First, when I’m talking about Western Japan I’m moving beyond Kansai, centered around Osaka, to the Chugoku, Shikoku, and Kyushu areas.
This series will look into each area and pick out some highlights of each, but today let’s get the basic out of the way.
This region comprises the five prefectures of Shimane, Tottori, Hiroshima, Okayama and Yamaguchi. Outside of Hiroshima, there are few major cities, which means there is still lots of unspoiled natural beauty easily found. The Sanyo shinkansen travels down the eastern, or Sanyo, coast and so you can still get here easily from Osaka and other major travel hubs. With added local trains and buses, you can reach the largely non-industrial San-in coast along the Sea of Japan for some truly wild scenery.
Hiroshima, of course, has hordes of tourists visiting the Atomic Bomb dome and Miyajima, but the other prefectures also have some truly great experiences as well.
The Tottori Sand Dunes
Izumotaisha Shrine in Shimane
Akiyoshi-dai Karst Plateau and Akiyoshi-do cave in Yamaguchi
Shikoku is a relatively small island to the east of Honshu, helping to close off the Seto Inland Sea. It consists of four prefectures: Kochi, Ehime, Tokushima and Kagawa. Shikoku in general is not highly industrialized, and there is no Shinkansen access to the island. There are limited train lines, but buses are a better bet for most travel.
However, the inconvenience means that the incredible natural beauty of the island is not swamped with tourists, and allows for some truly astounding sightseeing.
Shikoku is also famous for the Shikoku Pilgrimage, a walking tour of 88 temples connected to the Japanese Boddhisatva Kukai. Walking the pilgrimage, in full or in part, is an ancient tradition that is still respected today. Anyone can join, but it is an arduous trip so be sure to take care if you attempt it.
Matsuyama Castle in Ehime
Iya Valley in Tokushima
The Tokushima Naruto whirlpools (yes, Naruto).
The Tokushima Awa Odori dance festival in August
Kompirasan Shrine in Kagawa
Kyushu is the large island to the south of Honshu, and is separated from it by the narrow Kanmon Strait, which can be crossed by bridge (car, train and shinkansen) or tunnel (car or on foot). The island of Kyushu is wide and varied, and home to a number of exciting spots. Two of the most active volcanoes in Japan, Sakurajima and Mt. Aso, are here, as well as the famous city of Nagasaki, the hip metropolis of Fukuoka, and the hot-spring paradise of Beppu.
The Shinkansen stretches all the way down to Kagoshima, and of course there are extensive train and highway connections all over the island.

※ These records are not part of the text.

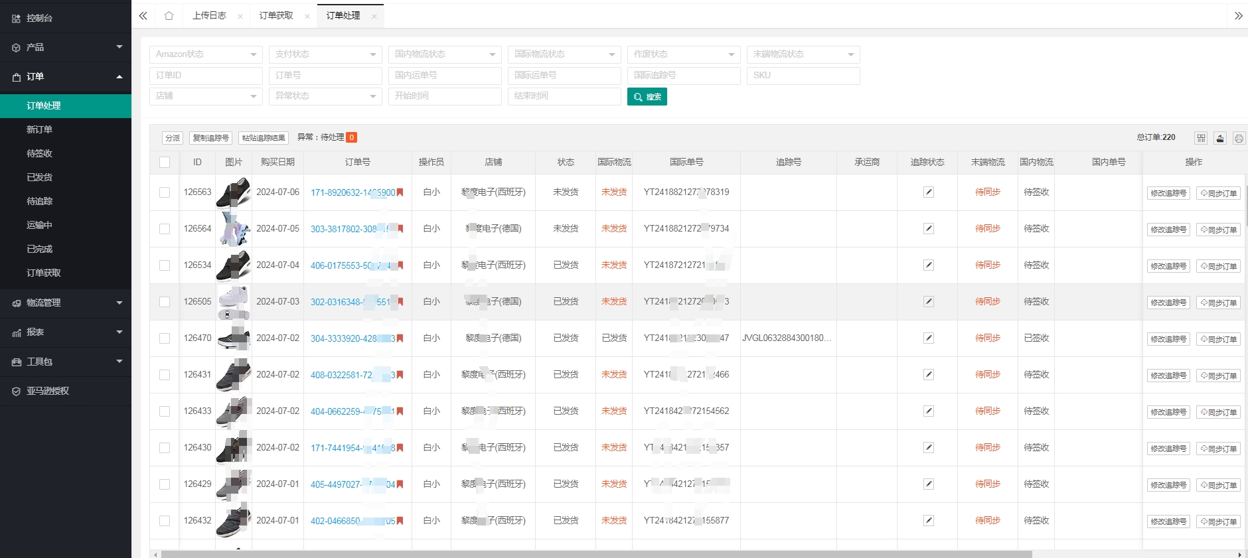Click the horizontal scrollbar below the table

(x=596, y=554)
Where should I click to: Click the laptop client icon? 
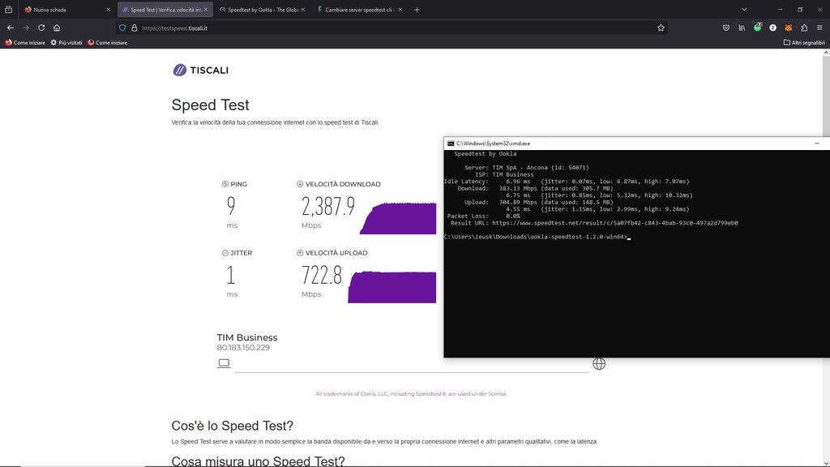(225, 363)

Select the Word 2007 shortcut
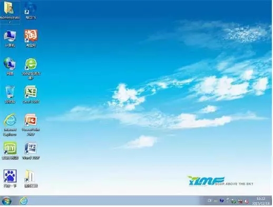coord(31,148)
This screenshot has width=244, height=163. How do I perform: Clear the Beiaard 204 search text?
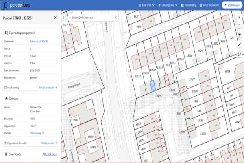click(x=116, y=18)
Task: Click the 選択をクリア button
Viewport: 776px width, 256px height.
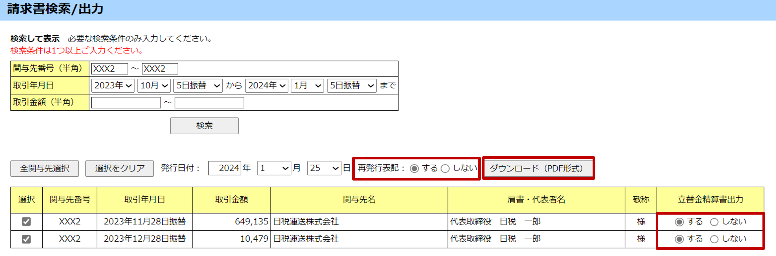Action: 119,168
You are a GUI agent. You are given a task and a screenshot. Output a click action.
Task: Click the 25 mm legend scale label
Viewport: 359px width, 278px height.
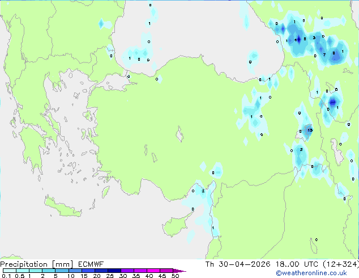(110, 276)
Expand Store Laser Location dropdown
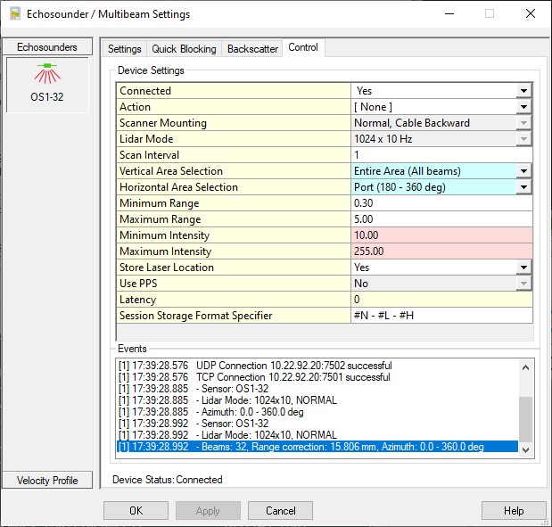552x527 pixels. pos(523,268)
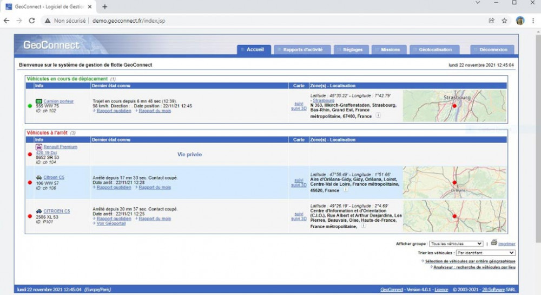Click the green truck icon for Camion porteur
This screenshot has width=541, height=295.
[38, 101]
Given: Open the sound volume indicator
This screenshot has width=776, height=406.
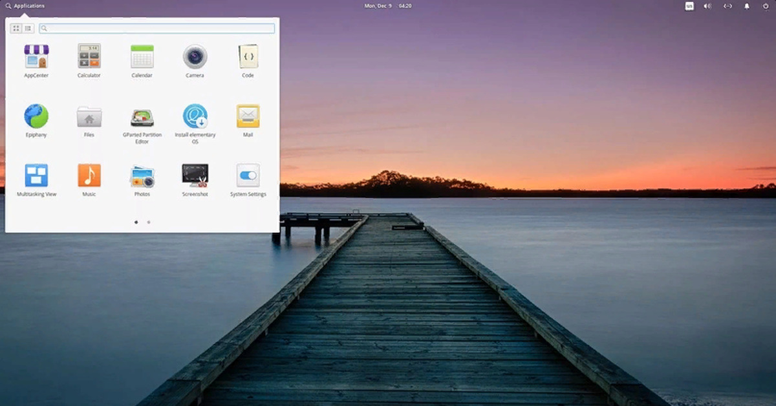Looking at the screenshot, I should click(707, 6).
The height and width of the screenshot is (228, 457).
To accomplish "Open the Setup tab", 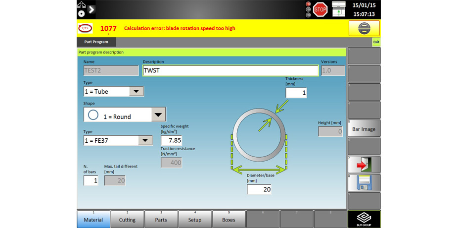I will [195, 219].
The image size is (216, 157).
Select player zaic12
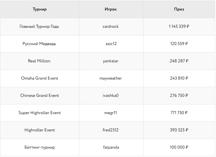click(111, 44)
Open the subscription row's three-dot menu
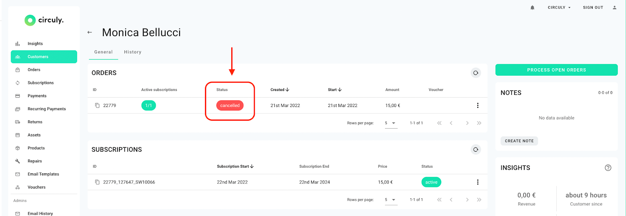The width and height of the screenshot is (626, 216). pos(478,182)
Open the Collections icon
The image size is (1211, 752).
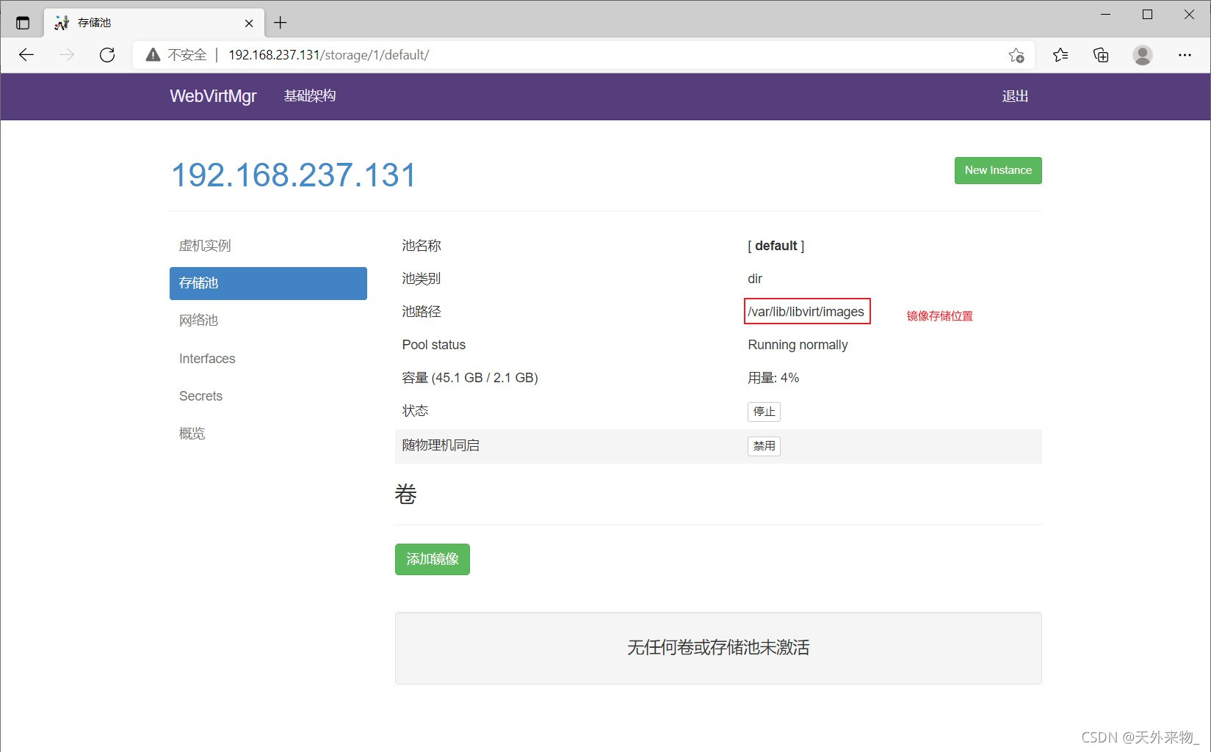click(1101, 55)
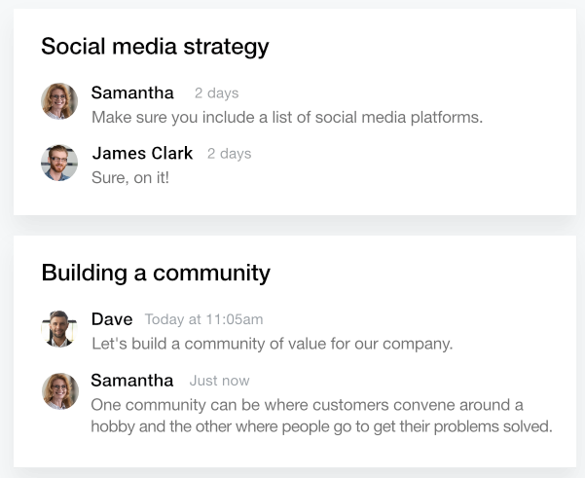Click the 'Today at 11:05am' timestamp
Viewport: 585px width, 478px height.
pyautogui.click(x=203, y=319)
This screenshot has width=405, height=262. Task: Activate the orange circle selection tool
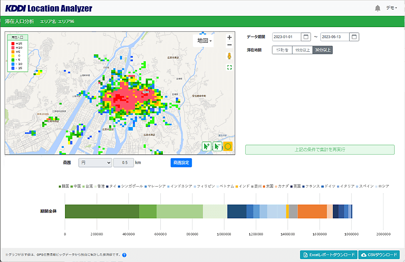[228, 147]
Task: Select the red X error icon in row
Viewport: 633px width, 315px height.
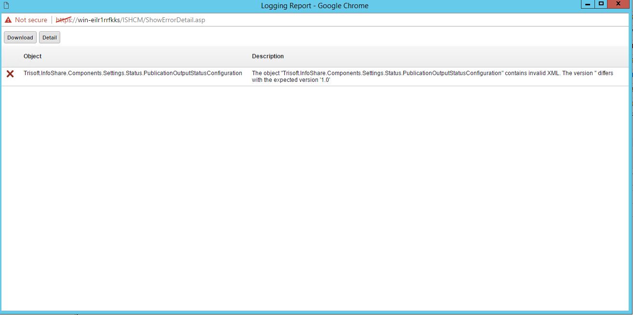Action: (10, 74)
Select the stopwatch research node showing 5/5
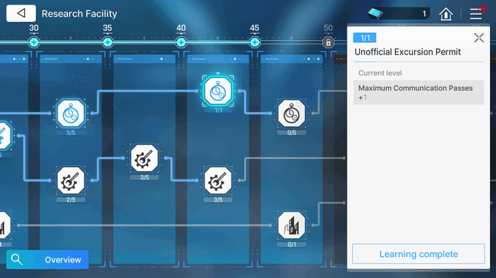496x278 pixels. click(x=70, y=113)
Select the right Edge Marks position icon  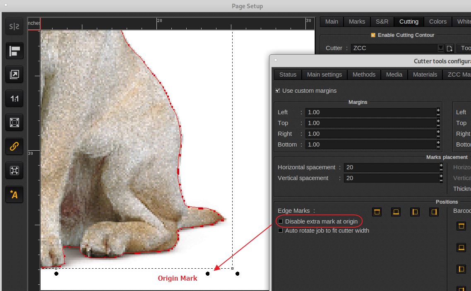coord(434,212)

Kyushu has a markedly different atmosphere and culture from Honshu, and many find the food to be pretty amazing, too. If you take the time to visit one of the major cities here, do try to take some trips off the beaten path to experience local culture and scenery, as well. It’s well worth the effort.
Yoshinogari Historical Park ( huge park with a rebuilt Jomon period village) in Saga prefecture
Mt. Aso volcano
Beppu’s hotsprings and the “Jigoku” (hell) geyser tour
The fantastic shochu distilled spirits in Kagoshima and Kumamoto
Takachiho Gorge and its incredible waterfall in Miyazaki
In the future I’ll go into each of these areas in more detail, but feel free to start from here to research your own western Japan adventure!